Hell of a way to start the inaugural installment of a newsletter about candy and music, I know, but I’m not sure I would’ve found my current favorite treat, I-MEI Food’s Brown Sugar Boba Ice Milk Bar, if it weren’t for my drunk-on-grief brain demanding I eat everything in sight in an attempt to suffocate the sadness in the pit of my stomach.
When Grams died I did what so many people do when mourning a loved one — I panicked, shrugged off all my responsibilities, and spent each day doing all the things she loved to do.
She was gone. There was an imbalance in the universe. Someone had to appreciate the spring flowers.
I planted a garden and filled it with peonies. I hung a hummingbird feeder outside my kitchen window and watched half a dozen impossibly tiny blurs flit through the air. I read the books Grams liked to read, I ate the food she loved to eat, I played slots at her favorite casino, and I watched Mariners games on TV, late into the night, despite not knowing the first thing about professional baseball. Grams loved the Mariners.
It was a half-hearted trip to Costco — an obnoxiously predictable effort to distract my sorrow in a warehouse filled with consumerism — that brought these boba pops and me together. It had been two months since Grams died and, having exhausted all other activities, I was planning on buying all the pre-packaged food I could fit in a cart because if I was going to sit at home and be sad and feel worthless I was going to sit at home and be sad and feel worthless on a throne of snacks.
I was looking around the frozen dessert section hoping to find sherbert Push Up Pops. You remember Push Up Pops, right? Grams bought them in bulk and kept them in the freezer out in the garage for us grandkids. The best.
While searching through the glass freezer doors, a gold and black box caught my eye. Across the front, in bold white and gold letters, read “Brown Sugar Boba Ice Milk Bar.”
Boba? I love boba! Brown sugar boba? Even better!! A brown sugar boba popsicle!? I had to have it. I bought the box of 12 for $13.
This ice cream pop, produced by Taiwan-based confectionary company I-MEI Foods, is perfect. It is a brown sugar boba drink frozen in time. Black gummy pearls levitate in the swirling brown sugar syrup and vanilla ice cream base. It’s not as sweet as you’d think — the sugar’s flavor is deep, like a really good caramel sauce, and the ice milk base is creamy and bright.
The frozen boba is chewier than when used in a drink, causing the little balls to stick to your teeth with more tenacity than usual, but it isn’t annoying. It’s cute, really. Like the boba just wants to hug you a little bit longer before being swallowed into the dark pit of your stomach.

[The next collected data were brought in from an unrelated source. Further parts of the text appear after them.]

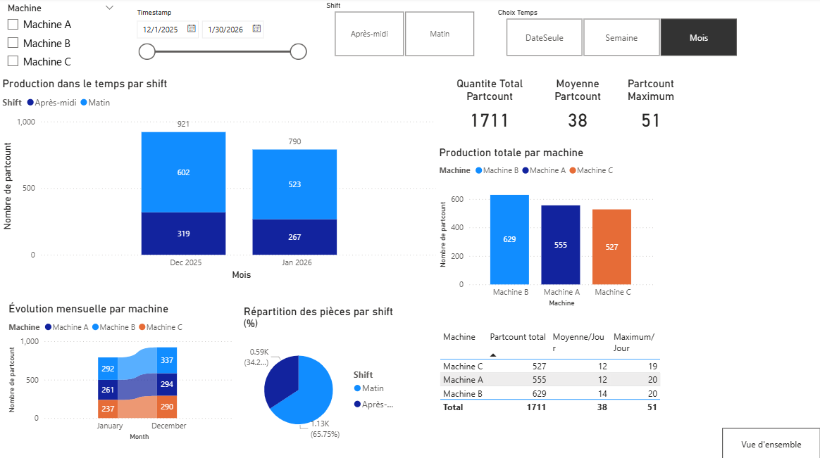The width and height of the screenshot is (820, 458).
Task: Tick the Machine B filter checkbox
Action: pyautogui.click(x=13, y=43)
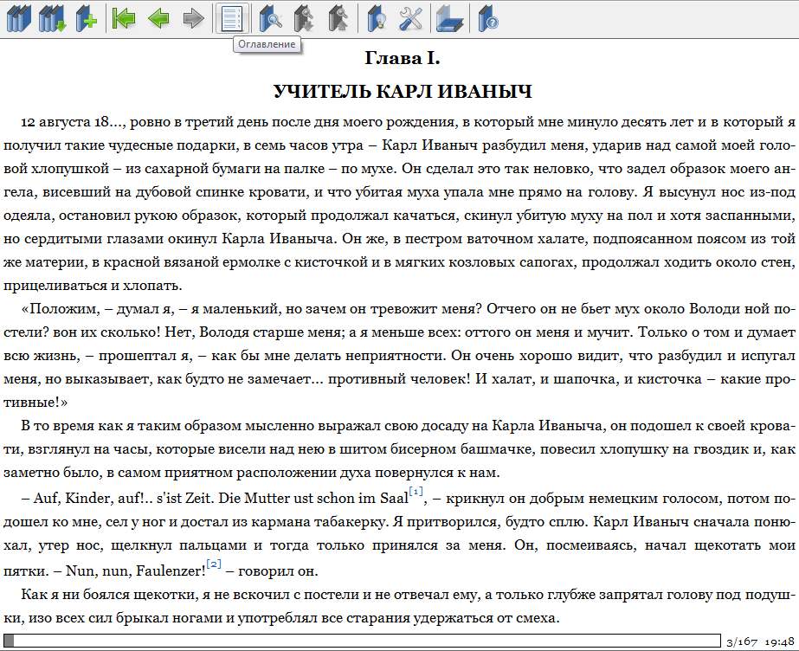Open the Library bookshelf icon
The height and width of the screenshot is (651, 799).
(17, 18)
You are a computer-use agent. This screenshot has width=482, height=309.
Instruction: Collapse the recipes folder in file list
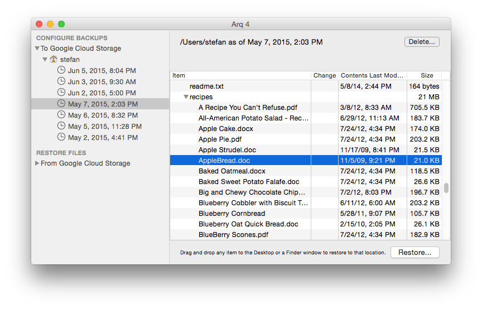pyautogui.click(x=186, y=97)
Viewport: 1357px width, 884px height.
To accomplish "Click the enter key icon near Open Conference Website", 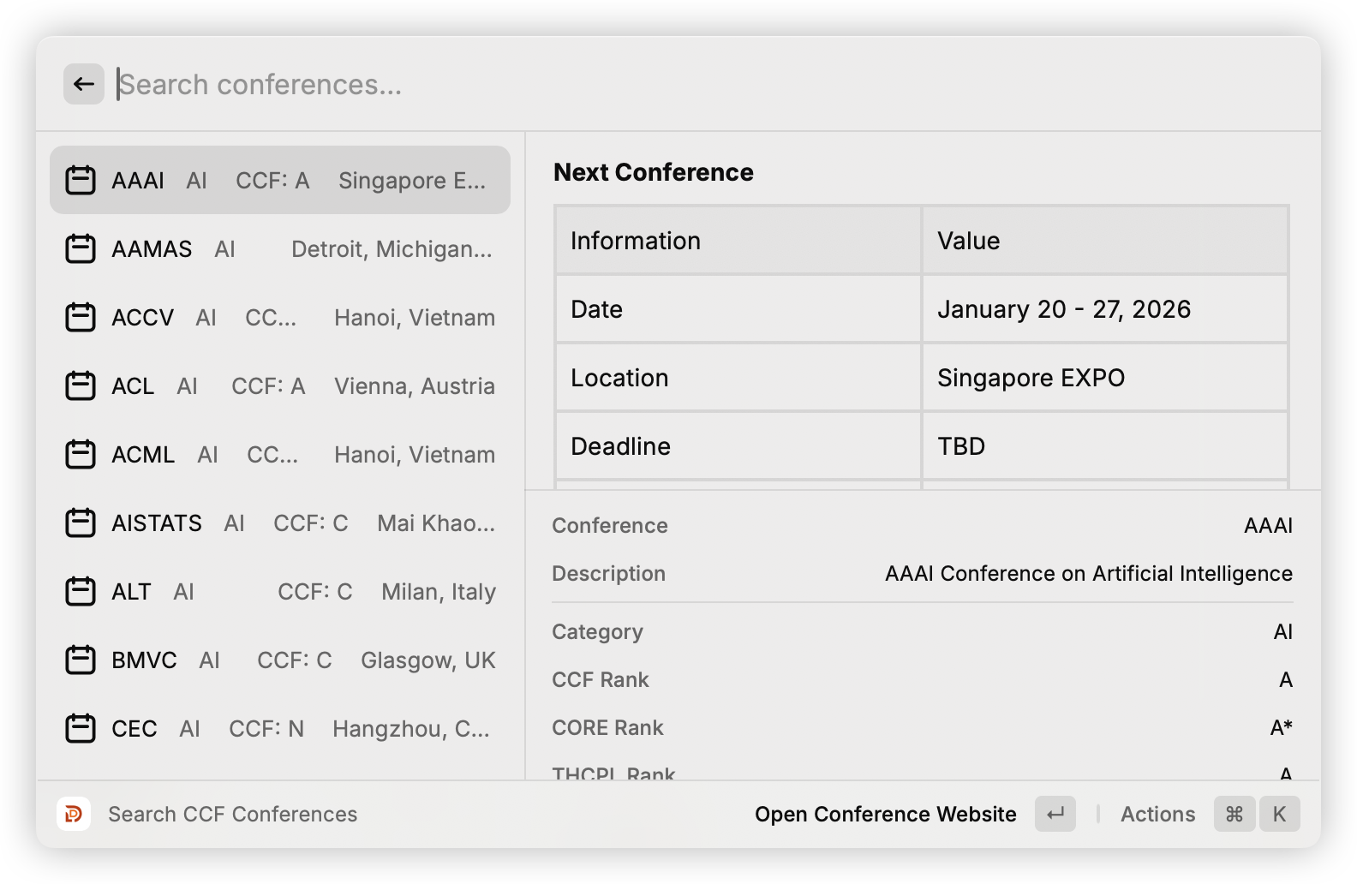I will 1055,814.
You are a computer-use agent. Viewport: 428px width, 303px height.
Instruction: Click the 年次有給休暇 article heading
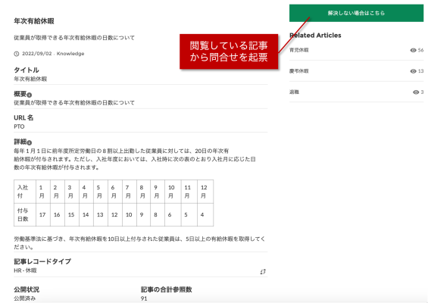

I ran to the kitchen to grab another the moment I finished the first. It had been what felt like an entire ocean of time since I had experienced any pleasure that wasn't tethered to my grief.
That’s what Grams loved to do the most. Gardening, reading, birdwatching — all lovely — but she truly found joy in life’s small surprises and she encouraged the same for everyone else.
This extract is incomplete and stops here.